This banner hung in the front window of the home of August and Henrietta Boekman on Pershing Avenue in Buffalo, New York during the WWII years of approximately 1943 to 1945. The two blue stars honored the ongoing service of two Boekman offspring in the war effort, Robert and Ruth. If either of the stars had been turned to gold, it would have signified that they had given their life in that effort. Thanks be to God, they were not. Returning in 1945 from wartime service in Guam, Bob kept this banner in his possession until his death in 2005.
The Pershing Avenue home was a small wood frame house on a narrow cobblestone street adjacent to Buffalo’s Civic Stadium and to Lang’s Brewery and Lang’s Bakery. The brewery and the bakery each lent a marvelous fragrance to the air. The yeasty smells of bread baking and beer fermenting were supplemented by the smell of the horses stabled on site. On Sunday mornings ca. 1945, a young boy could sneak out of the house before Grandma came downstairs and go watch the horses being exercised because they didn’t have to work that day
Many horses continued to make local deliveries during the war because gasoline was rationed. Horses only ate oats – – tanks and planes didn’t need oats. The bakery wagon, the milk man and the rag man are well remembered. The horses generally knew the routes and slowly paced unattended down the street to meet up with their door-to- door delivery man when his basket was emptied. Such changes in 75 years – – so glad to have those memories.
Horses didn’t make all the deliveries in this neighborhood. Uncle Paul Sydow, before he was Uncle Paul and before he joined the US Marines, lived down the block on Pershing with his family. When he was a youngster, he would pull his wagon up to the brewery to get a pail of beer for his father. Can we imagine any such thing today; and what happened to the carbonation after a return trip over the cobblestones? Was there carbonation in those days?

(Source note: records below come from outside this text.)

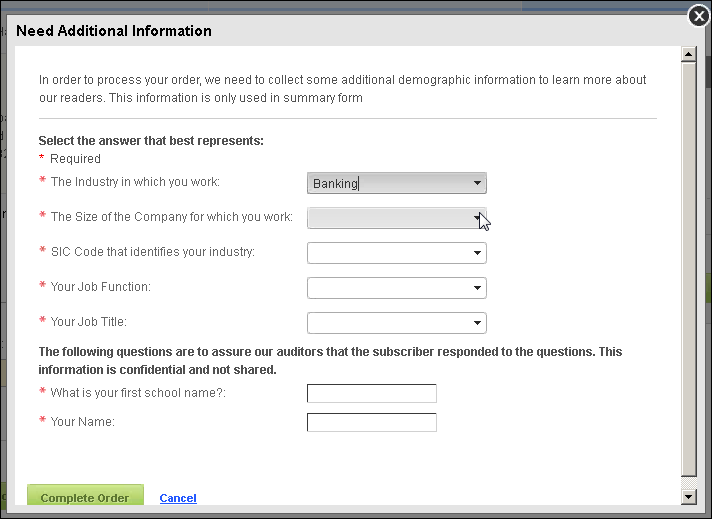Open the Your Job Title dropdown
This screenshot has height=519, width=712.
click(x=396, y=323)

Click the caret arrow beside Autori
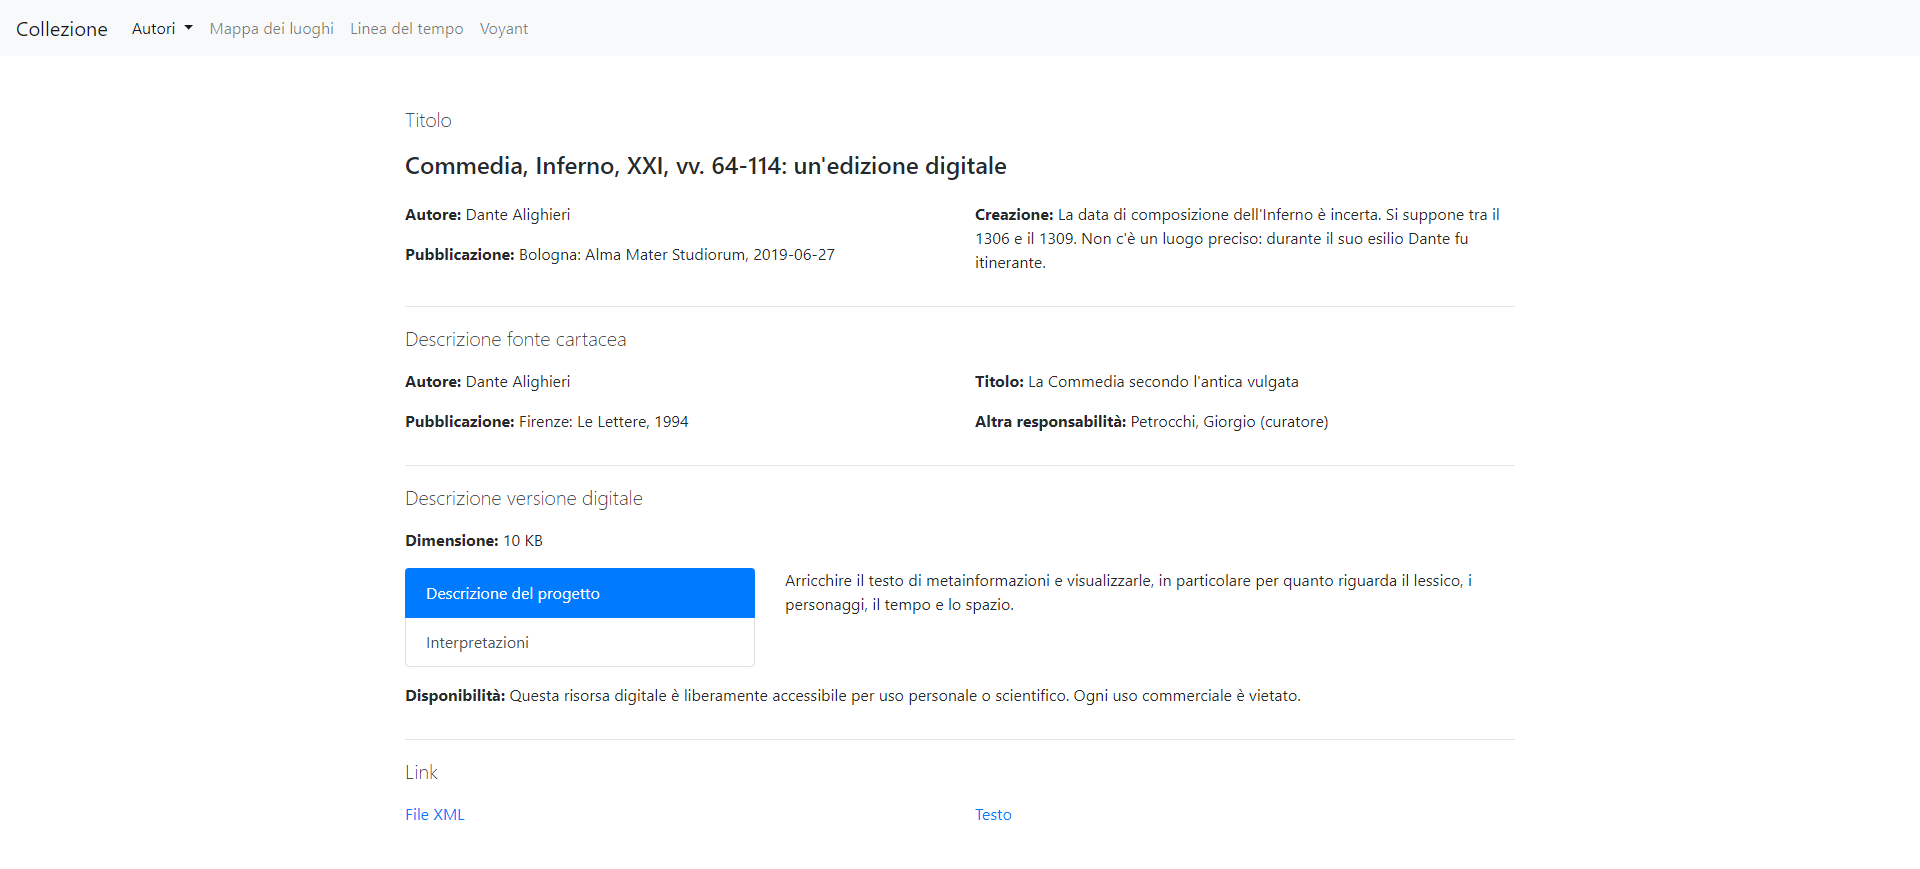tap(188, 29)
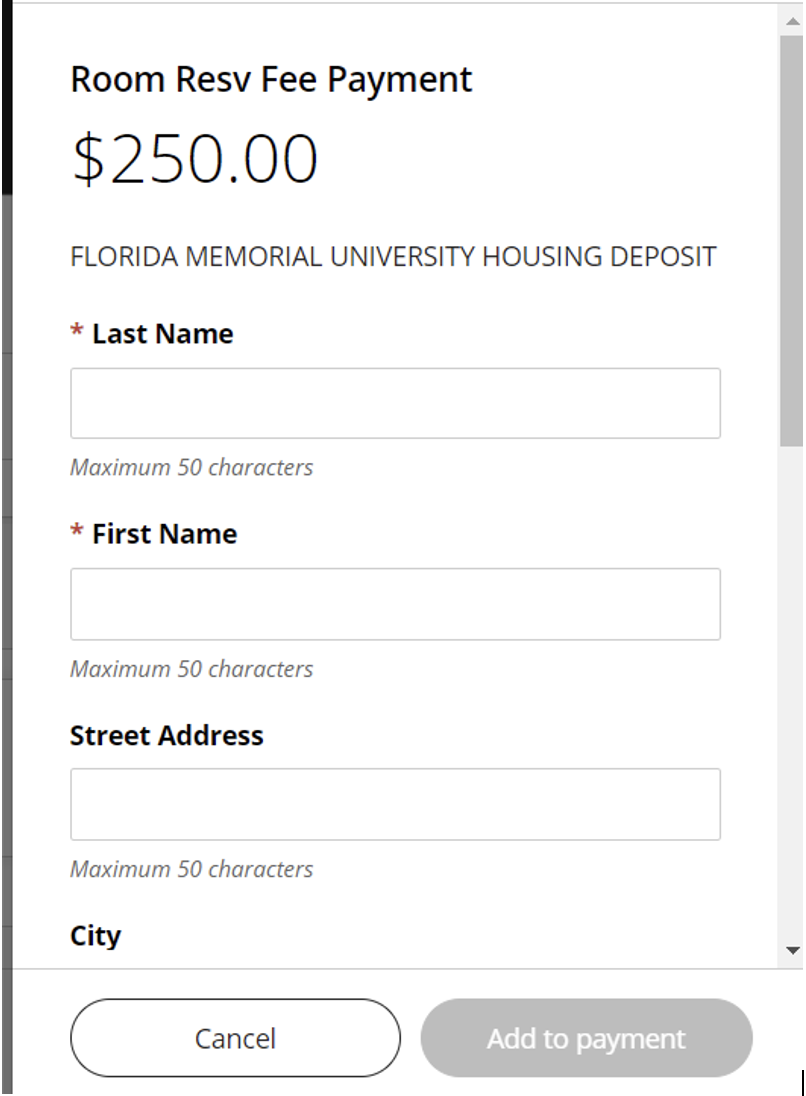
Task: Click the character limit hint under Street Address
Action: tap(191, 869)
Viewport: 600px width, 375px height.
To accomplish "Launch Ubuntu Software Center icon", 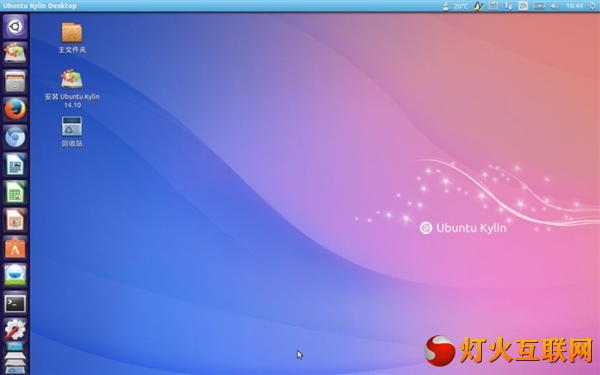I will pyautogui.click(x=15, y=248).
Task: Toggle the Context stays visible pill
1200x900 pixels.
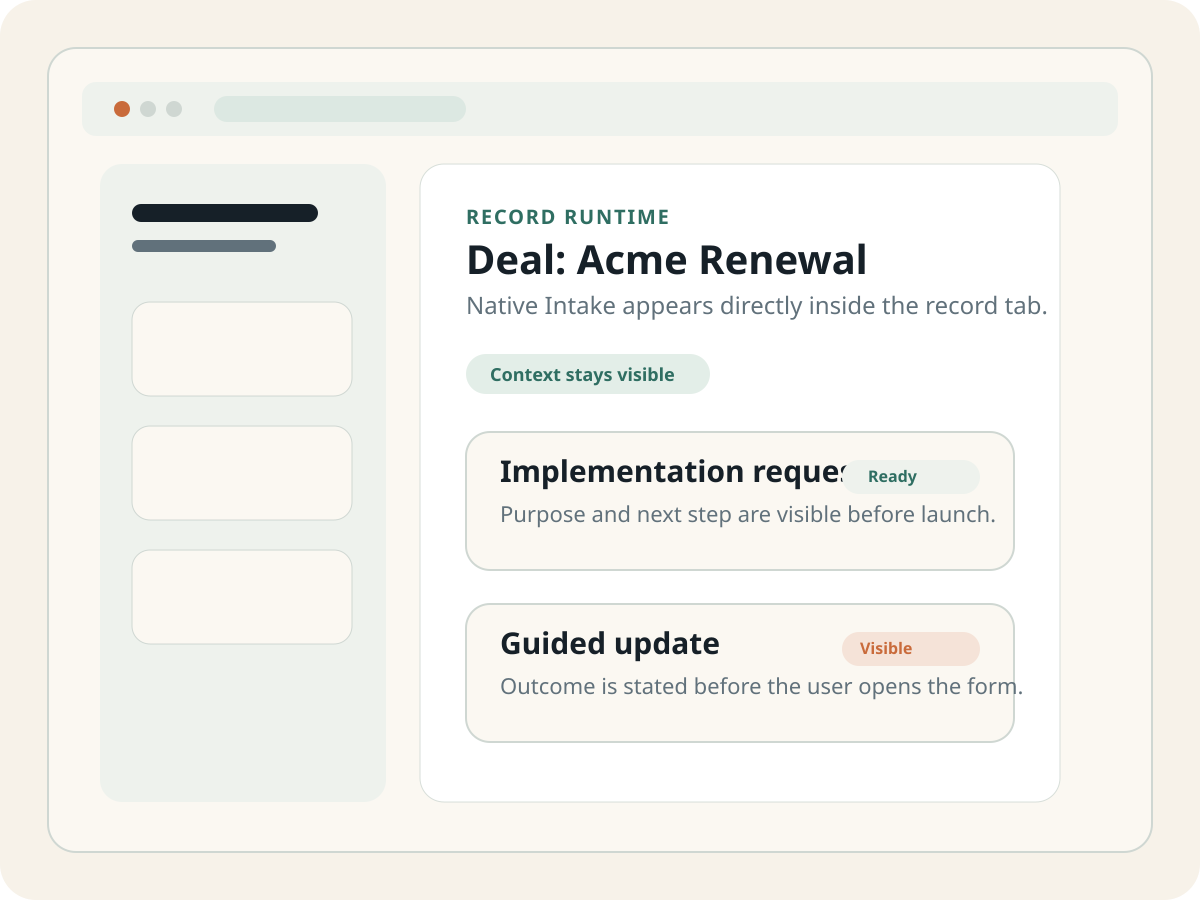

There are a lot of memories tied up in this banner besides the wartime sacrifices. It’s like a window into another time. Martha and Bobby Caldwell lived on Pershing Avenue and attended School 48 during the time Dorothy was in confinement. Twenty some years earlier, Dorothy and her sisters and brother all went to the same School 48. And, when Francie came home from the hospital as a newborn, even she lived on Pershing Avenue. This banner hung in the front window and watched over things happening on Pershing Avenue through a momentous era. It can connect us all to that simple but significant period of time.